In 2019, Adam Dunigan joined Franklin College’s advancement team as Senior Director of Advancement Services and Analytics, after working in information systems at the Indiana, U.S., college for nearly a decade. One of his immediate goals was to create a dashboard to gauge alumni activities—part of the college’s effort to intentionally measure alumni engagement.
Dunigan and his team identified engagement touchpoints, tracked them in Franklin’s CRM, and ultimately created an interactive, real-time dashboard to capture and help advancement staff understand the impact of alumni activities.
To guide this data dashboard work, Franklin’s team used CASE’s white paper on Alumni Engagement Metrics, which had just been released at that time. The white paper drove the launch of the AEM survey in 2020, designed to look at the broad impact of relationships between alumni and their alma maters. The survey measures engagement across four “modes” beyond the traditionally used metric of giving rates.

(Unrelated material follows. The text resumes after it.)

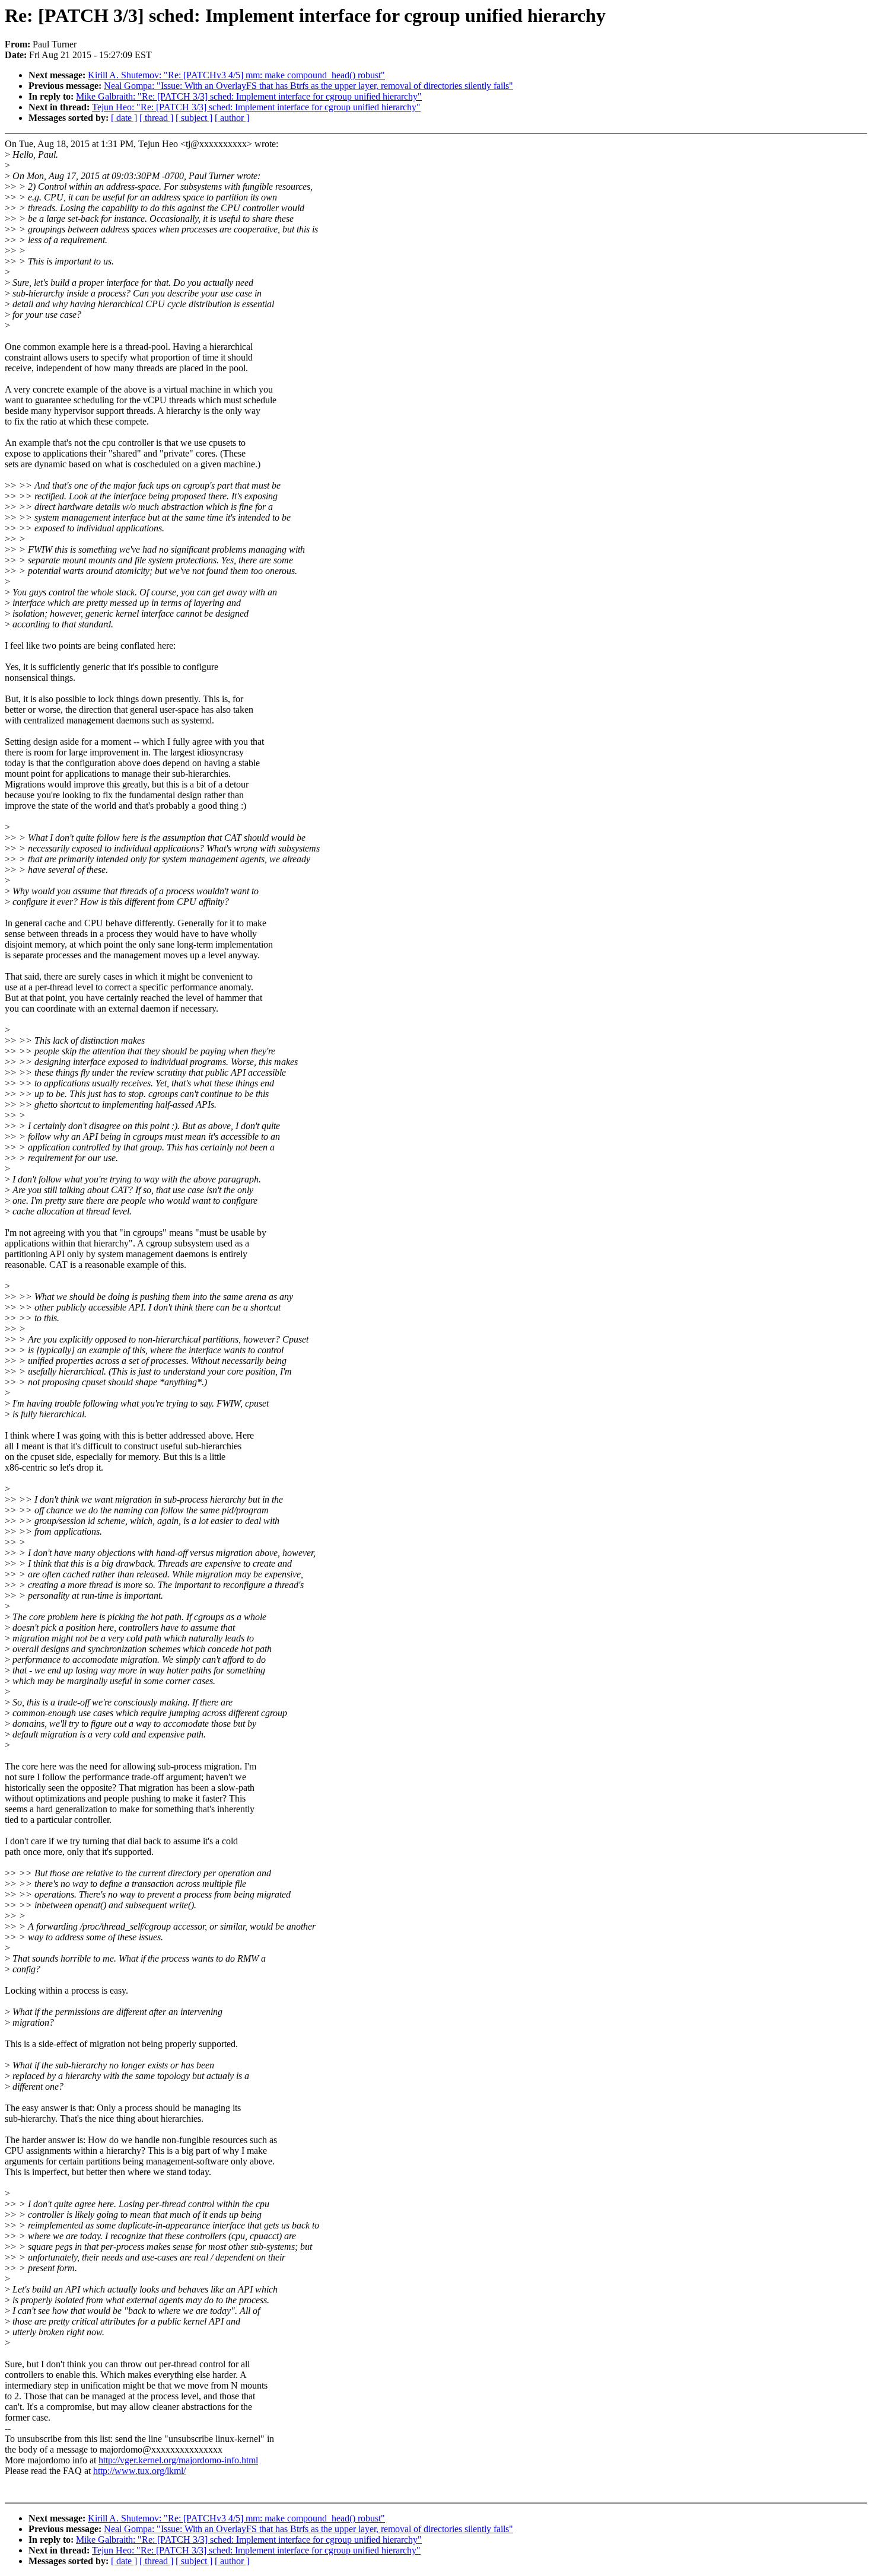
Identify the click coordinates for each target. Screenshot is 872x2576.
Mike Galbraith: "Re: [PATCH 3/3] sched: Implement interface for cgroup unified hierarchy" (249, 96)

“The giving rate metric only tells a small part of the story,” says CASE President and CEO Sue Cunningham. In developing the survey, she says, “We wanted to look deeper—to consider what specifically constitutes alumni engagement and how we as a profession might assess this important work thoughtfully and quantitatively.”
Now, as CASE’s Global Alumni Engagement Metrics survey enters its fourth year of data collection, advancement teams like Franklin’s are building collaboration through data, assessing their programs, and quantifying the value of alumni engagement.